Interrogé sur la présentation du rapport de Delevoye, les syndicats ont réagi hypocritement pour couvrir leur longue collaboration avec le gouvernement dans la négociation de la réforme. Frédéric Sève de la CFDT a dit que jeudi «on espère avoir une méthode de construction crédible tenant compte des réalités du travail et de la pénibilité de certains métiers pour éviter une uniformisation brutale».

La palme de l’hypocrisie revient à Martinez de la CGT. «Ceux qui vont être les principales victimes de cette réforme seront les précaires, les intérimaires, qui n’auront pas une carrière complète», a-t-il dit, ajoutant que sur le maintien de l’âge légal à 62 ans, «c’est vraiment nous prendre pour des imbéciles.» Ayant dit tout cela, Martinez a ajouté benoîtement «qu’il faut faire quelque chose» toutefois pour financer les retraites.

Tout comme pour les autres réformes de Macron et de ses prédécesseurs, les syndicats ont participé dans le cadre du dialogue social à toutes les réformes détruisant le Code du travail, privatisant la SNCF, ou préparent l’actuelle casse de l’assurance-chômage. Les critiques émises pour se donner faussement comme des opposants à la réforme des retraites sont discutées avec le gouvernement et le patronat depuis 18 mois. Les syndicats sont parfaitement au courant de ce qui est préconisé par le gouvernement, ce qu’ils cautionnent.

Il est désoire de prétendre que ces réformes sont nécessaires parce qu’il n’y a pas d’argent. Les milliardaires en France ont triplé leur patrimoine depuis le krach de 2008, alors que la richesse de Bernard Arnault a dépassé cette année le seuil des 100 milliards de dollars. La Banque centrale européenne a aspergé les banques de milliers de milliards d’euros en crédits publics. Mais les banques et les États cherchent à augmenter la rentabilité et la compétitivité mondiale, ainsi qu’à libérer de crédits pour les forces armées, au dépens des droits sociaux des travailleurs.

Cette classe dirigeante finance le dialogue social et le gros des budgets syndicaux, ce qui explique pourquoi ces appareils et leurs alliés n’ont mobilisé aucune lutte par solidarité avec les «gilets jaunes» ou pour réagir à leur mobilisation en attaquant la politique antisociale de Macron. Les syndicats et Martinez de la CGT en particulier ont plutôt calomnié les «gilets jaunes», qui étaient selon eux à la solde des patrons et d’extrême droite.

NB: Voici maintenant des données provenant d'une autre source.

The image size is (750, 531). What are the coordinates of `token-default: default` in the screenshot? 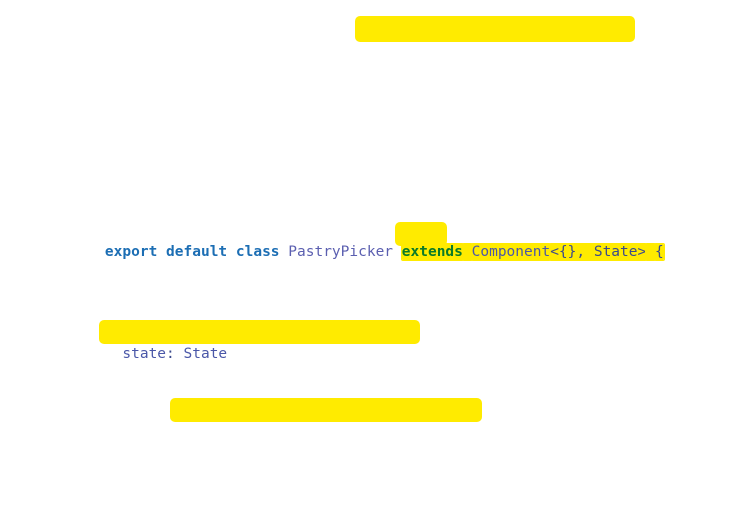 It's located at (197, 252).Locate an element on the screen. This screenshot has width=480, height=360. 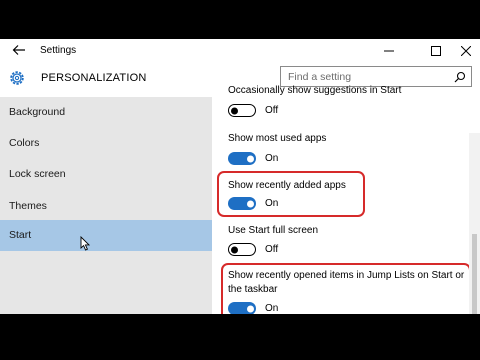
toggle-show-recently-added-apps is located at coordinates (242, 204).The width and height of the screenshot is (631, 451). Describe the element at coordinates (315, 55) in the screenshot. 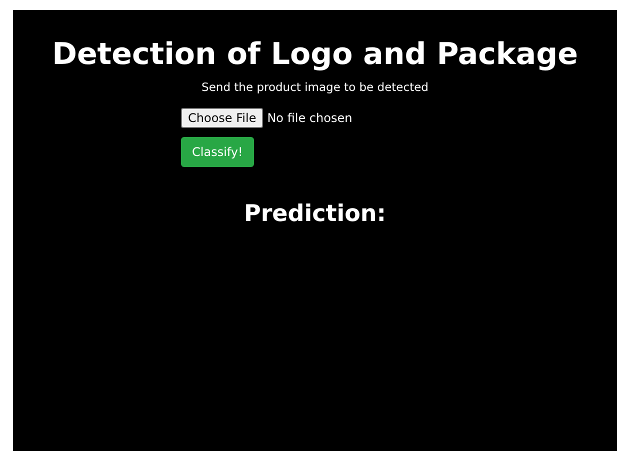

Alors que la colère monte à travers l’Europe contre l’austérité et la militarisation de la société, avec la grève nationale des enseignants en Pologne, et des grèves contre le gel européen du point d’indice au Portugal, en Belgique et en Allemagne, aucune concession sociale ne se dessine. Les banques continuent à appliquer une politique autoritaire, foulant aux pieds l’opinion de l’écrasante majorité de la population.

Face à l’opposition des travailleurs et des jeunes qui se radicalisent, Macron s’oriente vers des mesures policières accordées dans le sillage de l’état d’urgence du gouvernement PS pour accélérer ses réformes. Ces attaques contre la classe ouvrière ne peuvent se faire qu’en adoptant des mesures fascisantes préparant la mise en place d’un régime autoritaire. Ainsi Macron salue Pétain, dirigeant du régime collaborationniste de Vichy et qui fait arrêter des centaines de «gilets jaunes» ciblés le 14 juillet, les conduisant des entrepôts vides entourés de fils barbelés.

Les syndicats hostiles à un mouvement politique contre Macron ont présenté les revendications légitimes d’égalité sociale comme étant l’extrême droite, ce qui est un mensonge. On voit à travers cette réforme que ce sont bien les syndicats qui sont les bras droit du patronat et du gouvernement, pour instaurer l’austérité et couvrir les préparatifs de régime autoritaire en réponse à la colère des travailleurs.

La voie pour aller de l’avant est la préparation de mobilisations internationales de masse des travailleurs, indépendamment des organisations syndicales comme l’ont fait les «gilets jaunes», dans un mouvement visant à renverser le capitalisme et transférer le pouvoir aux travailleurs.